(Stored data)
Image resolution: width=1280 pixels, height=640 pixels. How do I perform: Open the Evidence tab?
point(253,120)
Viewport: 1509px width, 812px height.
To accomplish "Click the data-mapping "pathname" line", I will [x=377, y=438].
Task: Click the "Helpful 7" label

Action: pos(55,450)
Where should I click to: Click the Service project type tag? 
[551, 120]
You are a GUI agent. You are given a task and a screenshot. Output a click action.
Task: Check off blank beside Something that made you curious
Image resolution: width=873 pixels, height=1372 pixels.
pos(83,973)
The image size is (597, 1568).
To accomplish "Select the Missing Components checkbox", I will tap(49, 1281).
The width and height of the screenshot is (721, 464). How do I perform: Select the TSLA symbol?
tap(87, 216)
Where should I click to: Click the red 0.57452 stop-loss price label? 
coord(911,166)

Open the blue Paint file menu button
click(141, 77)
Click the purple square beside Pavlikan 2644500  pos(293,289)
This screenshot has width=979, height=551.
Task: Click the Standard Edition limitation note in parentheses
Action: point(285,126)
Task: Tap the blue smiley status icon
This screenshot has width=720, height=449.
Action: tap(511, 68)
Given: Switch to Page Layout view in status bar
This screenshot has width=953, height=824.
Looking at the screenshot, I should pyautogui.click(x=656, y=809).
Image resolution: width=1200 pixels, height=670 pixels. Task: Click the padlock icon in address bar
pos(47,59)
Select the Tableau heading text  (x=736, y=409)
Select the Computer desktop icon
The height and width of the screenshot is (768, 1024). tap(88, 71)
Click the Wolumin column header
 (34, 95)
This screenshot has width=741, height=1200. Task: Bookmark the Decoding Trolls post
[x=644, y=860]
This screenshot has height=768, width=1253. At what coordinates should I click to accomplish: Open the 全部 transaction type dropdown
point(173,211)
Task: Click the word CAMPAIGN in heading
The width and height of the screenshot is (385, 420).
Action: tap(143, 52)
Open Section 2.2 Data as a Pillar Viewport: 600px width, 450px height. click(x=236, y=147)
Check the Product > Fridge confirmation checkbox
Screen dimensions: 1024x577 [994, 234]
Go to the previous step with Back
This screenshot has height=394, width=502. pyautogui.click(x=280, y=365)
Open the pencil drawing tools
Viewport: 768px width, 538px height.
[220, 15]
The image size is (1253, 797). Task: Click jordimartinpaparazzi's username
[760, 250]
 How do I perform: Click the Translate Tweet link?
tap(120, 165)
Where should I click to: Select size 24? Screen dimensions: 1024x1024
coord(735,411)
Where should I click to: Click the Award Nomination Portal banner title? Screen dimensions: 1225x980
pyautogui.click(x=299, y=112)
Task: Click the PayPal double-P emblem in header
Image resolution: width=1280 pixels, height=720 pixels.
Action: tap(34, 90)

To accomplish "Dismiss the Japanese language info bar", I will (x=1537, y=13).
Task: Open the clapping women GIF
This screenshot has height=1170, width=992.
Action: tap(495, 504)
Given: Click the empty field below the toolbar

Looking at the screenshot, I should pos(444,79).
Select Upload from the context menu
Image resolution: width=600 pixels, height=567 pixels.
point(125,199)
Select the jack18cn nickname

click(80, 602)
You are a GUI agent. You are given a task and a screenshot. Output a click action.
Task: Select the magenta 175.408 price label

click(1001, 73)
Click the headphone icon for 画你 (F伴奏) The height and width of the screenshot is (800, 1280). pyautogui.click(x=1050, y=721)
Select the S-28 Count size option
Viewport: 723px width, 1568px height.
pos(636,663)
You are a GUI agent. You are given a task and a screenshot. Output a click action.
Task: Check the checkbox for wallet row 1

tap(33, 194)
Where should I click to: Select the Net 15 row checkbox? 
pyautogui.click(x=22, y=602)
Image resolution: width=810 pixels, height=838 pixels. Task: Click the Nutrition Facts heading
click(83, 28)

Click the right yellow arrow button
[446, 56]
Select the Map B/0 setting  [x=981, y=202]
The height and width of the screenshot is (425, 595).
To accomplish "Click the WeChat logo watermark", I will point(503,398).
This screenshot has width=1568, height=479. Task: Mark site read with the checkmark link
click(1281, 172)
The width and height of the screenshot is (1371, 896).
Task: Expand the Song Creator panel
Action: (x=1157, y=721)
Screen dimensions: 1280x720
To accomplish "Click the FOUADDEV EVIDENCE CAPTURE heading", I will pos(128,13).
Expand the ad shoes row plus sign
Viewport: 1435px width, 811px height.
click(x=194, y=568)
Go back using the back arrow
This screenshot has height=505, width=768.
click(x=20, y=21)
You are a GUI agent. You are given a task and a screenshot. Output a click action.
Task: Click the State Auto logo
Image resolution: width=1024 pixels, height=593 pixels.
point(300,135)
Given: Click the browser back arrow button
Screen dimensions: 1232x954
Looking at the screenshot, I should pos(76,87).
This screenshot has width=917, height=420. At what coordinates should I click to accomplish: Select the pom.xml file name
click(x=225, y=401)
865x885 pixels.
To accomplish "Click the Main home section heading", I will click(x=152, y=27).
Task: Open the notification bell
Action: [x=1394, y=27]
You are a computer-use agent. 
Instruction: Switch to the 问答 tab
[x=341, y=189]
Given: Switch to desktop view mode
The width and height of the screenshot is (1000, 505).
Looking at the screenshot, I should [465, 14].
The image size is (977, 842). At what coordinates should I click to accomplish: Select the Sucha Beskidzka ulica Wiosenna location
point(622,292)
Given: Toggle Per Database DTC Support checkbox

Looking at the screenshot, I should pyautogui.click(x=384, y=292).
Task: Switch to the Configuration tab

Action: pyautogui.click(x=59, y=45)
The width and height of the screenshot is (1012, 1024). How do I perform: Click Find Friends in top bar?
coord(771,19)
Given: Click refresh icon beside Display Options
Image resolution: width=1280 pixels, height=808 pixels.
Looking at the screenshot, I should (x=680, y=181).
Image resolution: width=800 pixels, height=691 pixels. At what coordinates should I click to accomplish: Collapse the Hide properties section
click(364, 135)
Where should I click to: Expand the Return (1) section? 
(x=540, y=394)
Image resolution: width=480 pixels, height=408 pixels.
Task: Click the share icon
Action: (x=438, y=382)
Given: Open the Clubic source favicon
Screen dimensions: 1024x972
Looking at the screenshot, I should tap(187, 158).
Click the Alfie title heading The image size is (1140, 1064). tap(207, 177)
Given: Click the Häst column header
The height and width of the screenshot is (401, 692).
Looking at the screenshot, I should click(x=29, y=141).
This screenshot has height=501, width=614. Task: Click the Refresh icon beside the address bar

▶ Task brief: If a line above holds the string "status", copy it out.

▶ Solution to this task:
Task: Tap the blue smiley status icon
Given: Switch to Page Layout view in status bar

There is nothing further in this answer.